On Snow, Education and Duty

You may have noticed that here in the UK we have had unusual quantities of snow this year, reducing the southern counties of England to a stand still. There is much debate about whether the authorities should have been better prepared to get us back on the move again with claims from the Federation of Small Businesses that the lack of road clearing, and so on, has cost the country in the region of £3 billion (There was no detail about how the figures were arrived at). My own opinion is that councils can’t be expected to store equipment to deal with a snowfall such as this when it occurs only once every 20 years or so.

I was telling Mavis, aged 9, about cold winters I had known in the past and she asked if I had ever missed school because of snow. I had a good think and decided that I had not. “We just had to get on with things in those days.” I pronounced, sounding like my grandma.

I don’t think it ever occurred to anyone to give in to the weather. The school had a duty to open and we had a duty to attend and that was that. We cleared the pavements with shovels and salt and set off wearing our wellington boots, throwing snowballs and making ‘skids’. It was great fun and apart from the odd scraped knee, and a boy I knew nearly castrating himself on a toboggan, we were none the worse for the experience. Nobody ever said that someone else should have cleared the roads, or, if they had taken a tumble, that it was the fault of anyone; it was an accident.

Do people still have a sense of duty today? If so, to what do they feel it? I am burdened with a sense of duty or responsibility, call it what you will – but I wonder if it’s because I had a very singular upbringing. I watch others and feel, in equal parts, envy and disgust at their ability to drive, walk, park and live as they please with no sense of responsibility to others. I wonder what difference it would make to the world if I just joined them and put two of my wheels on the pavement so that the prams couldn’t pass, if I pulled up outside the newsagent’s shop on the yellow line, just for a minute, holding up who knows how many cars or I walked in a row of three with my friends, blocking the path so that others could not get past. Sadly (or not) I couldn’t do it. Social responsibility has been instilled in me from too formative an age.

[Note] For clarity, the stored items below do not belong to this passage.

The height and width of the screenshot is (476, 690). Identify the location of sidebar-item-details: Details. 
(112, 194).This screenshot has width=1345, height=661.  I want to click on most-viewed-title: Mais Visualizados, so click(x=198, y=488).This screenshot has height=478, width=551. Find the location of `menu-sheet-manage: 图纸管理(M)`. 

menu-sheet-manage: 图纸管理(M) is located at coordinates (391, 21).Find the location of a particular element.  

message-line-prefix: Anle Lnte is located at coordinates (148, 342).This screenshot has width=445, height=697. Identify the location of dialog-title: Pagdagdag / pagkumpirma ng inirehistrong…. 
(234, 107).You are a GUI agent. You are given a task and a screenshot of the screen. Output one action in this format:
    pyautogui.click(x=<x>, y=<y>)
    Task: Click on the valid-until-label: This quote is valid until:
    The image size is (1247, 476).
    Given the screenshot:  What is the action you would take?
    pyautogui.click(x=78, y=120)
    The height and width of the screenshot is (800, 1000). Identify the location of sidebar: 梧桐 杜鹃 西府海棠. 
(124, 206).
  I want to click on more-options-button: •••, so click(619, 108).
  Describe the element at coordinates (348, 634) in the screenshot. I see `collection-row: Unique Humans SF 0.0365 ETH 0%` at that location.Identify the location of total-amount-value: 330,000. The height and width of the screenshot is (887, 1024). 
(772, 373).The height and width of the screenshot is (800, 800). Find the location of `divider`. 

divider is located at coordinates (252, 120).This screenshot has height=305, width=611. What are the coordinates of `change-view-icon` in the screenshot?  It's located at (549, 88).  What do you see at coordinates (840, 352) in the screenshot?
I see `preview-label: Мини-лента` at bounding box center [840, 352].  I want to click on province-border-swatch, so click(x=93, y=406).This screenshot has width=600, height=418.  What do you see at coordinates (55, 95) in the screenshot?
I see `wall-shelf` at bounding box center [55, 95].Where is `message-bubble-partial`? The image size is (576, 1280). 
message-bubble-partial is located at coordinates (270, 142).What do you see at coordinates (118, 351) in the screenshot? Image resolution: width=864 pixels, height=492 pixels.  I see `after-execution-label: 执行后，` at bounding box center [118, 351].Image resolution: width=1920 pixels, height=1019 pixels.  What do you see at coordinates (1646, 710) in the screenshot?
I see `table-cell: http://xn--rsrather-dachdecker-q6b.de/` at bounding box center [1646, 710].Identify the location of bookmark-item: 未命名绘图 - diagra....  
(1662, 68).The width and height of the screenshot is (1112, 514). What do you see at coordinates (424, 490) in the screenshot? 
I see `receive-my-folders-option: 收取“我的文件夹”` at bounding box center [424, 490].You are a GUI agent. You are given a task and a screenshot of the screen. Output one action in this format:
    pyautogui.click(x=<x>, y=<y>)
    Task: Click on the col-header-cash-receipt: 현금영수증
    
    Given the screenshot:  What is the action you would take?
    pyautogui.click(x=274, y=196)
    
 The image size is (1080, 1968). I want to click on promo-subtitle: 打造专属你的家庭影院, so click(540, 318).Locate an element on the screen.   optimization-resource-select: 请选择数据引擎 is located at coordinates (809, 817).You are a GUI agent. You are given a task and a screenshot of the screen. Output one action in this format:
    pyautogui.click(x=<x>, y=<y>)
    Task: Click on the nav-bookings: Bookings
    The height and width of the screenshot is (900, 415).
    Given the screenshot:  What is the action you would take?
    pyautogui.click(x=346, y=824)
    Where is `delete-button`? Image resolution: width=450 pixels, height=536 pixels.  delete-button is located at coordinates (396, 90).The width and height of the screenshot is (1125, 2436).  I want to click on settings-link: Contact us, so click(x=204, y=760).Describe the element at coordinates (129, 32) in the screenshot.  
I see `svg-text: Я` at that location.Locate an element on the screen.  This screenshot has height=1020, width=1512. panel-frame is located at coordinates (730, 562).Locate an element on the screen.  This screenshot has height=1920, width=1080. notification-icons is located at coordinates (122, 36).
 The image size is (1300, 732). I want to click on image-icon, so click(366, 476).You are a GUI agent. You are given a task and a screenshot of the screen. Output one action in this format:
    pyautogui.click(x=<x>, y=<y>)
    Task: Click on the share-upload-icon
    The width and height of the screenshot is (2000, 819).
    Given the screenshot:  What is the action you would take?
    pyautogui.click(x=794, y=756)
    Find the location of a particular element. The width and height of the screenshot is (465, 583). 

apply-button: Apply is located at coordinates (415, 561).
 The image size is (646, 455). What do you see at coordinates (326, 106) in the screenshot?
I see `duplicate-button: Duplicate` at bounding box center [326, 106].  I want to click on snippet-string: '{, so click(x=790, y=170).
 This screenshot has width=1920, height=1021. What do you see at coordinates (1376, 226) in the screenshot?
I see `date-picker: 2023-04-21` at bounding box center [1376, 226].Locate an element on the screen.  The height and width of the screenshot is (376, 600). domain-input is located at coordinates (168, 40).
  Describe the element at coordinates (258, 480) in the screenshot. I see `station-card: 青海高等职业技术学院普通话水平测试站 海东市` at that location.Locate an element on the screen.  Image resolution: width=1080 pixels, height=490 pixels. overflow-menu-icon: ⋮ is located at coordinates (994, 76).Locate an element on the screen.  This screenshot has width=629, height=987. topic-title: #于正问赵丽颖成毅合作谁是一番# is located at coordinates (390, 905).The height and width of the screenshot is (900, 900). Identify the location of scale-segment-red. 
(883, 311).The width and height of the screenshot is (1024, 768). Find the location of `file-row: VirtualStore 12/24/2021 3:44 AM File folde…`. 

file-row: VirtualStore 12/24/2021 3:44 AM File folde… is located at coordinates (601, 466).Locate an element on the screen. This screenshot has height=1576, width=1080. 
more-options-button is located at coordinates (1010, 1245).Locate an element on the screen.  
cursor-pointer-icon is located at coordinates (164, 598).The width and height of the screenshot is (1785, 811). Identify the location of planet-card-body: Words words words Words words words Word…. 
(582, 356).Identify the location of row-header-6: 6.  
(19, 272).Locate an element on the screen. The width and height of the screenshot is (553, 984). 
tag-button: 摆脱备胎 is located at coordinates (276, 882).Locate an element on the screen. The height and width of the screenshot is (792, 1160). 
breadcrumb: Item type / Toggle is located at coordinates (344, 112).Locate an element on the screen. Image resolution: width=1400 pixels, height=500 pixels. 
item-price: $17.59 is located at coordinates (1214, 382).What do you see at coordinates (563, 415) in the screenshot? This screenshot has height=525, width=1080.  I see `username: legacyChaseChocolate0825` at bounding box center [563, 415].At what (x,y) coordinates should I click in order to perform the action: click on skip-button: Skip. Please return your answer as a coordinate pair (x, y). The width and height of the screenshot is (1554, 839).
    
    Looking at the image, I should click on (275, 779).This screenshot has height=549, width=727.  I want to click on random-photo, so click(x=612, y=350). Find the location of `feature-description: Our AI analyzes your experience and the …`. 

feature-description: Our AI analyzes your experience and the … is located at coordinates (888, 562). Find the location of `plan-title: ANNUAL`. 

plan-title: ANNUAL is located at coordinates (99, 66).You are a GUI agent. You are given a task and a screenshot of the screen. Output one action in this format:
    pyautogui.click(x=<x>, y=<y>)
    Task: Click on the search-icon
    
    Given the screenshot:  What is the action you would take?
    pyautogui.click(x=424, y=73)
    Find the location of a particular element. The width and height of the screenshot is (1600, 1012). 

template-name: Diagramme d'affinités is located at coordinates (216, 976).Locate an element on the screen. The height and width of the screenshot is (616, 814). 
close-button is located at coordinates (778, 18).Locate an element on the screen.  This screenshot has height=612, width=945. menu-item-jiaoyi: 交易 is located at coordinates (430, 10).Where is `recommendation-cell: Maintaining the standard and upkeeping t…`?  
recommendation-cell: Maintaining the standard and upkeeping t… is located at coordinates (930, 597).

I return to the teenagers of a former blog. There was a crowd of them at the top of the hill where my friend and I took our children earlier in the week for some fun in the snow. We were all having a good time zooming down the hill on sledges and toiling back up again, when a crowd of youths appeared. They took over the ‘launch area’, effing and blinding, jostling and shouting as though the rest of us just didn’t exist. In the end we went home with our children, cold and miserable rather than rosy faced and excited as we had expected to be.

To change the subject in a seemingly tagential manner, Whizz and I have been looking at his family tree today. We both have interesting families with websites containing details of our history. Mine comprises rather high born Jews with more than their fair share of advantages, while his started from nothing: generations of labourers and some more skilled craftsmen such as bakers and weavers are scattered through his family history. Some of them died in the workhouse and one man was sentenced to hanging for the theft of some silver spoons but was eventually deported to America instead. If my antecedents knew that I had married into such a family they’d be rotating in their graves to such an extent that they’d have arrived in Australia by now (I’m pretty sure some of the made it to the antipodes as a matter of fact)!

Anyway, my point is that Whizz is the single most intelligent man I know and has been very successful in his career, and none of this would have been possible without the advantage of education. Everyone can now read and write and so we all have the same opportunities in life. But do we all want the same things? Some of us recognise that to be happy ourselves we need to conform to basic rules. Others just want it all, no matter what the price to others. Has it always been thus? How long will it take for the unscrupulous to work out that if we have anarchy then nobody wins.

As Whizz says , education is important, we have to take the chance to raise a Ghandi even if it means we might raise a Hitler. For my part I suppose that I must accept that in order to have a Whizz I must also accept a Teenage ‘Mutinant’.